A geographic expansion and improvement to the Living Cities Initiative, intended to support the renovation of older housing and commercial building stock.
Extension of the rent tax credit and mortgage interest tax relief.
A new tax on derelict sites to be legislated for next year, to replace the local authority led Derelict Sites Levy. It will take effect towards the end of the decade.
VAT reductions
Reduction from 13.5% to 9% for food-based hospitality and hairdressing.
Extension of 9% rate on gas and electricity to the end of 2030.
Revenue raisers
Additional 50c excise on a packet of cigarettes.
A one-year extension to the €200m bank levy.
Business, investment and work
Increase in the R&D tax credit from 30% to 35% with an increase in the first-year payment threshold.
Funding for the establishment of a National AI Office.
Reduction in various fund taxes, such as Investment Undertaking Tax and Life Assurance Exit Tax, from 41% to 38%.
Improvement to the film tax credit for expenditure on visual effects and six-year extension to digital games tax credit.
Increase in the lifetime limit on Revised Entrepreneur Capital Gains Tax Relief from €1m to €1.5m.
Increase in the National Minimum Wage by €0.65 per hour, to €14.15.
Social Protection
€10 increase to basic social welfare rates.
Various improvements to ancillary payments for families, including increases of €8 (u12) and €16 (over 12s) in child support payments, €60 increase in Working Family Payment (WFP) income thresholds, and payment of fuel allowance to WFP recipients.
€5 increase to fuel allowance.
Increase in income disregard for carers allowance from €625 to €1,000 per week.
Confirmation that pension auto-enrolment will commence on 1st January.
Health
A record €27.4 billion allocation, an increase of €1.5 billion on 2025.
220 new acute beds, 280 community beds and 500 nursing home places.
Rollout of new pharmacy contract.
Disability
€3.8 billion allocation for disability services.
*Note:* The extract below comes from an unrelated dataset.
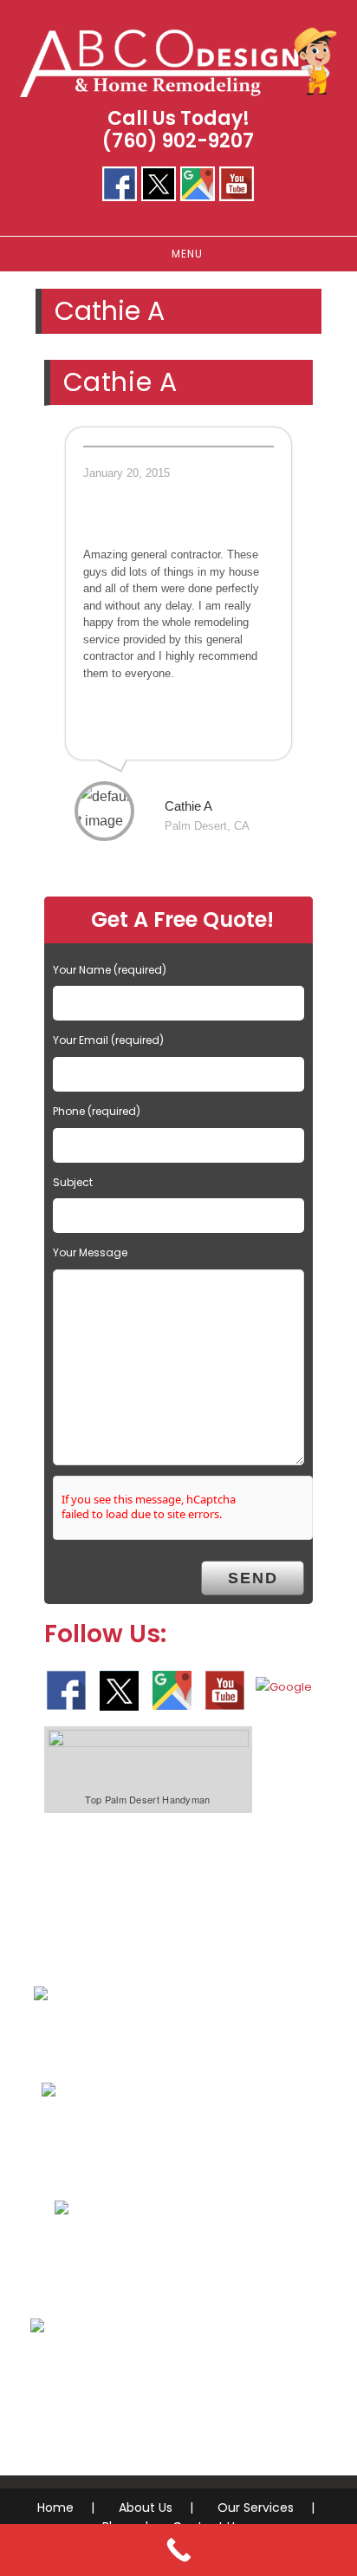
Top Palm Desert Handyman (147, 1799)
250 new residential places and increased day service places.
6,500 assessments of needs funded.
Further/Higher Education
€500 permanent reduction in student contributions
1,110 new places in key health and social care professions.
Education
Increase to capitation rates - €50 per pupil at primary and €20 per pupil at post primary.
170,000 children to be supported by school transport scheme.
Climate and Transport
The carbon tax will be increased to €71/tonne, with revenue ringfenced for social welfare, retrofitting and environmental supports for farmers.
Extension of €5,000 VRT relief for EVs for another year.
A new rate of BIK will apply to electric company cars, ranging from 6% to 15%, depending on business mileage.
Accelerated Capital Allowances on Energy Efficient Equipment and on gas vehicles will be extended for 5 years.
Agriculture
Various agri-tax reliefs will be extended, including the Farm Consolidation (Stamp Duty) relief, Farm Restructuring (CGT) relief and the Young Trained Farmer (Stamp Duty) relief.
The accelerated capital allowance for slurry storage will be extended for four more years.
Increased funding for ACRES scheme, bovine TB eradication and the National Sheep Welfare Scheme.
Culture and Sport
A €10.7m increase for Sport Ireland, €3m of which will be used for the establishment of League of Ireland football academies.
A new scheme will be established as a successor to the artists’ basic income scheme.
Public servants
Funding for up to 1,000 extra Gardaí and €19m extra for overtime, plus 200 additional civilian staff.
The budget will provide for 1,717 additional special needs assistants.
It will also fund the recruitment of 1,042 teachers, including 860 in special educational needs.